» **EXERCISE REQUIREMENTS**: Give every line of the rows below as a JSON list of strings, one string per line, with blank lines left out.
++++ INFORMATION GIVEN ++++
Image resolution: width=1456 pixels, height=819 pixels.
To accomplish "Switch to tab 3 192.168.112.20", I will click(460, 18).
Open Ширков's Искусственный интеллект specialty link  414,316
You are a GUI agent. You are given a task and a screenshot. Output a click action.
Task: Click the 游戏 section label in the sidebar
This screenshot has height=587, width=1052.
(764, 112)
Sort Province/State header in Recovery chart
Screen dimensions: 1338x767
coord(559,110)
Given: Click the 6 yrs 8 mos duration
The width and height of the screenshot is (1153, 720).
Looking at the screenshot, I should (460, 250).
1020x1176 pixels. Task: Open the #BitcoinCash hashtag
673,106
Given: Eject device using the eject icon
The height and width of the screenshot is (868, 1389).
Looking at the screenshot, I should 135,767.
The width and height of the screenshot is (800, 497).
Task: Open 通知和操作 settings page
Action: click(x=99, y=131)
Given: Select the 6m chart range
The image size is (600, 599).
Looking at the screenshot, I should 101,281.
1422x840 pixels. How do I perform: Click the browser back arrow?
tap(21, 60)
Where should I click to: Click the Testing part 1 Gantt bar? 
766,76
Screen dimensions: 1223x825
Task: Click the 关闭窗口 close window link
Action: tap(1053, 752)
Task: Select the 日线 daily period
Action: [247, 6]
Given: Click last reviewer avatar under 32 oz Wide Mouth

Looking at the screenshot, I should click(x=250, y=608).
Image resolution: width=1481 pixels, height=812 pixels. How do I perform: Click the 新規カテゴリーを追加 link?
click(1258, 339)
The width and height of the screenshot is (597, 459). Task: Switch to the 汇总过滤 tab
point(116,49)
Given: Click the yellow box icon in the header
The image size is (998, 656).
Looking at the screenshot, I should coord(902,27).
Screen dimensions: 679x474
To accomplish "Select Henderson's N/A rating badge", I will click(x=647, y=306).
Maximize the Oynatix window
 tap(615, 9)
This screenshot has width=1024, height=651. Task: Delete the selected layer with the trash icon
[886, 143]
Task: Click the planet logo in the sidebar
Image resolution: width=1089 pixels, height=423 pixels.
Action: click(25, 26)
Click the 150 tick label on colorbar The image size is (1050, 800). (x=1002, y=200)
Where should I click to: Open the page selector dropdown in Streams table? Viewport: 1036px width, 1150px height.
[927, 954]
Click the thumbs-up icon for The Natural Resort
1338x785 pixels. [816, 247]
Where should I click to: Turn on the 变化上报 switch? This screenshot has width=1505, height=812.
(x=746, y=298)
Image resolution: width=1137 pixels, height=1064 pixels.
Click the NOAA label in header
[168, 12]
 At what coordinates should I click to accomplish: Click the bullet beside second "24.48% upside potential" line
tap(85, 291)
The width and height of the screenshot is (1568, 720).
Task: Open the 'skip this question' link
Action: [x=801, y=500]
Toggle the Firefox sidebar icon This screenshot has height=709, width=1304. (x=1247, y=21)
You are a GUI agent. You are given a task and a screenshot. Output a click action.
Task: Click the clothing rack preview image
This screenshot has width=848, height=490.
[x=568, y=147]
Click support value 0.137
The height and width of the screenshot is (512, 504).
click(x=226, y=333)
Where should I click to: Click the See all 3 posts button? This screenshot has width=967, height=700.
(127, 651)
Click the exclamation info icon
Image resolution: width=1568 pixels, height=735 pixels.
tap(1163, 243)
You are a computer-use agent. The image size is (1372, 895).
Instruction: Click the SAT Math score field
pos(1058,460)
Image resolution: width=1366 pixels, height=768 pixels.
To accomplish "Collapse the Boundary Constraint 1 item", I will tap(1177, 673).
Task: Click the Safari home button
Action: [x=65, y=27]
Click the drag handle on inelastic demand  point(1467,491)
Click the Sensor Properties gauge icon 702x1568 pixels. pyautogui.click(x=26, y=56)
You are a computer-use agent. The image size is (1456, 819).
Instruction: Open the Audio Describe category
++++
» **SOLUTION TO THIS EXERCISE**:
[
  "Image resolution: width=1456 pixels, height=819 pixels.",
  "To accomplish \"Switch to tab 3 192.168.112.20\", I will click(460, 18).",
  "Open Ширков's Искусственный интеллект specialty link  414,316",
  "You are a GUI agent. You are given a task and a screenshot. Output a click action.",
  "Task: Click the 游戏 section label in the sidebar",
  "This screenshot has height=587, width=1052.",
  "(764, 112)",
  "Sort Province/State header in Recovery chart",
  "Screen dimensions: 1338x767",
  "coord(559,110)",
  "Given: Click the 6 yrs 8 mos duration",
  "The width and height of the screenshot is (1153, 720).",
  "Looking at the screenshot, I should (460, 250).",
  "1020x1176 pixels. Task: Open the #BitcoinCash hashtag",
  "673,106",
  "Given: Eject device using the eject icon",
  "The height and width of the screenshot is (868, 1389).",
  "Looking at the screenshot, I should 135,767.",
  "The width and height of the screenshot is (800, 497).",
  "Task: Open 通知和操作 settings page",
  "Action: click(x=99, y=131)",
  "Given: Select the 6m chart range",
  "The image size is (600, 599).",
  "Looking at the screenshot, I should 101,281.",
  "1422x840 pixels. How do I perform: Click the browser back arrow?",
  "tap(21, 60)",
  "Where should I click to: Click the Testing part 1 Gantt bar? ",
  "766,76",
  "Screen dimensions: 1223x825",
  "Task: Click the 关闭窗口 close window link",
  "Action: tap(1053, 752)",
  "Task: Select the 日线 daily period",
  "Action: [247, 6]",
  "Given: Click last reviewer avatar under 32 oz Wide Mouth",
  "Looking at the screenshot, I should click(x=250, y=608).",
  "Image resolution: width=1481 pixels, height=812 pixels. How do I perform: Click the 新規カテゴリーを追加 link?",
  "click(1258, 339)",
  "The width and height of the screenshot is (597, 459). Task: Switch to the 汇总过滤 tab",
  "point(116,49)",
  "Given: Click the yellow box icon in the header",
  "The image size is (998, 656).",
  "Looking at the screenshot, I should coord(902,27).",
  "Screen dimensions: 679x474",
  "To accomplish \"Select Henderson's N/A rating badge\", I will click(x=647, y=306).",
  "Maximize the Oynatix window",
  " tap(615, 9)",
  "This screenshot has width=1024, height=651. Task: Delete the selected layer with the trash icon",
  "[886, 143]",
  "Task: Click the planet logo in the sidebar",
  "Image resolution: width=1089 pixels, height=423 pixels.",
  "Action: click(25, 26)",
  "Click the 150 tick label on colorbar The image size is (1050, 800). (x=1002, y=200)",
  "Where should I click to: Open the page selector dropdown in Streams table? Viewport: 1036px width, 1150px height.",
  "[927, 954]",
  "Click the thumbs-up icon for The Natural Resort",
  "1338x785 pixels. [816, 247]",
  "Where should I click to: Turn on the 变化上报 switch? This screenshot has width=1505, height=812.",
  "(x=746, y=298)",
  "Image resolution: width=1137 pixels, height=1064 pixels.",
  "Click the NOAA label in header",
  "[168, 12]",
  " At what coordinates should I click to accomplish: Click the bullet beside second \"24.48% upside potential\" line",
  "tap(85, 291)",
  "The width and height of the screenshot is (1568, 720).",
  "Task: Open the 'skip this question' link",
  "Action: [x=801, y=500]",
  "Toggle the Firefox sidebar icon This screenshot has height=709, width=1304. (x=1247, y=21)",
  "You are a GUI agent. You are given a task and a screenshot. Output a click action.",
  "Task: Click the clothing rack preview image",
  "This screenshot has width=848, height=490.",
  "[x=568, y=147]",
  "Click support value 0.137",
  "The height and width of the screenshot is (512, 504).",
  "click(x=226, y=333)",
  "Where should I click to: Click the See all 3 posts button? This screenshot has width=967, height=700.",
  "(127, 651)",
  "Click the exclamation info icon",
  "Image resolution: width=1568 pixels, height=735 pixels.",
  "tap(1163, 243)",
  "You are a computer-use agent. The image size is (1372, 895).",
  "Instruction: Click the SAT Math score field",
  "pos(1058,460)",
  "Image resolution: width=1366 pixels, height=768 pixels.",
  "To accomplish \"Collapse the Boundary Constraint 1 item\", I will tap(1177, 673).",
  "Task: Click the Safari home button",
  "Action: [x=65, y=27]",
  "Click the drag handle on inelastic demand  point(1467,491)",
  "Click the Sensor Properties gauge icon 702x1568 pixels. pyautogui.click(x=26, y=56)",
  "You are a computer-use agent. The image size is (1456, 819).",
  "Instruction: Open the Audio Describe category"
]